**Records provided**
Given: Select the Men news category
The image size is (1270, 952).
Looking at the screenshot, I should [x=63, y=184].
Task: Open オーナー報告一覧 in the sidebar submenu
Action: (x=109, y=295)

**Given exercise**
Copy every line of the material above without changing anything.

**Full answer**
Given: Select the Men news category
The image size is (1270, 952).
Looking at the screenshot, I should [x=63, y=184].
Task: Open オーナー報告一覧 in the sidebar submenu
Action: (x=109, y=295)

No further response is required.